(Saved data entries)
::::

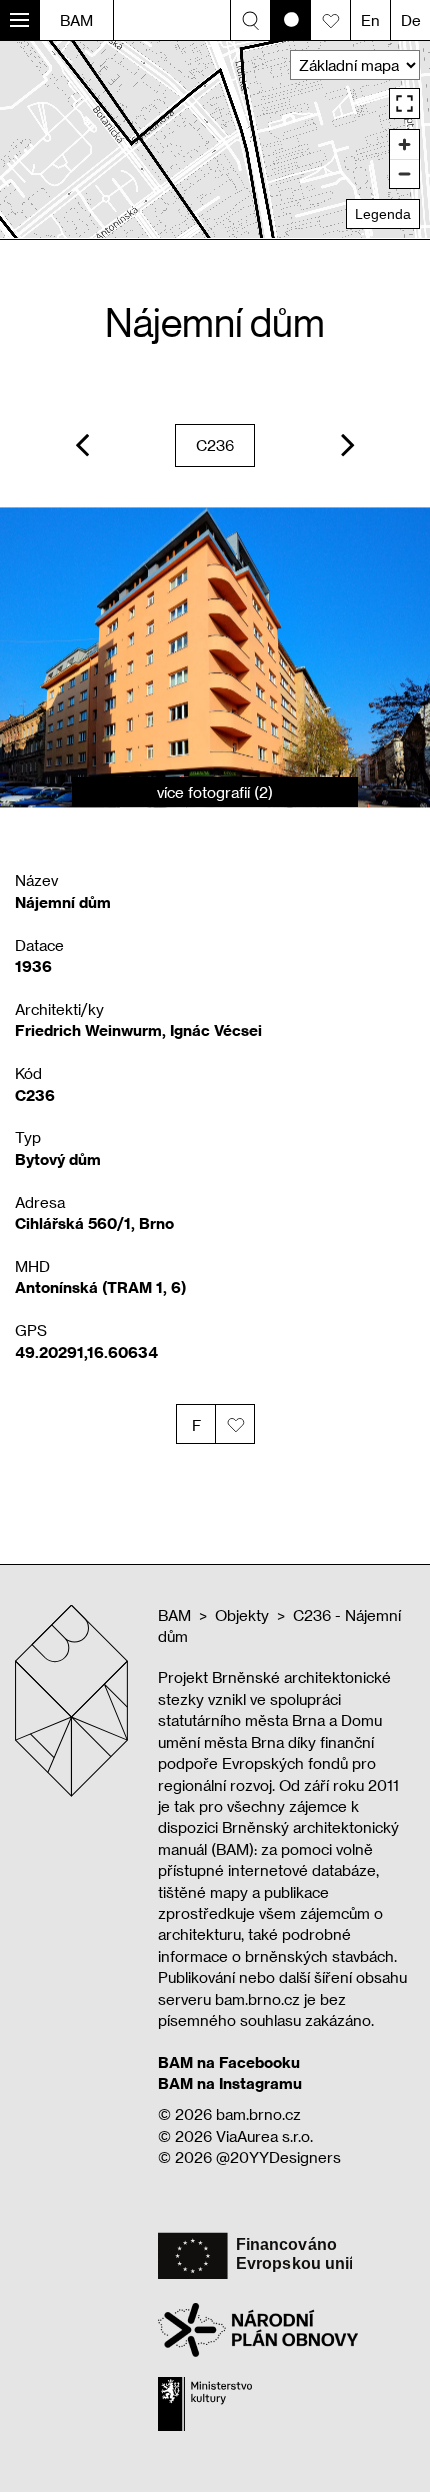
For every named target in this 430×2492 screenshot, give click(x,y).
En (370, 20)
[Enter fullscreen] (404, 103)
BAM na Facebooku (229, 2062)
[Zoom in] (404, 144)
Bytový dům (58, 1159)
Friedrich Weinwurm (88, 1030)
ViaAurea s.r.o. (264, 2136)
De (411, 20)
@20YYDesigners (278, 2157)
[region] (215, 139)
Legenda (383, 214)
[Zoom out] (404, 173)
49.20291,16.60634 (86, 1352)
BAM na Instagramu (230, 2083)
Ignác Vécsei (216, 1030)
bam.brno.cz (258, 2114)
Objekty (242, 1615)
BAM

::::

**REQUIRED WORK**
Take each line from the records and copy it unchanged, leaving images out.

**SOLUTION FOR THIS PROBLEM**
For every named target in this 430×2492 screenshot, give click(x,y).
En (370, 20)
[Enter fullscreen] (404, 103)
BAM na Facebooku (229, 2062)
[Zoom in] (404, 144)
Bytový dům (58, 1159)
Friedrich Weinwurm (88, 1030)
ViaAurea s.r.o. (264, 2136)
De (411, 20)
@20YYDesigners (278, 2157)
[region] (215, 139)
Legenda (383, 214)
[Zoom out] (404, 173)
49.20291,16.60634 (86, 1352)
BAM na Instagramu (230, 2083)
Ignác Vécsei (216, 1030)
bam.brno.cz (258, 2114)
Objekty (242, 1615)
BAM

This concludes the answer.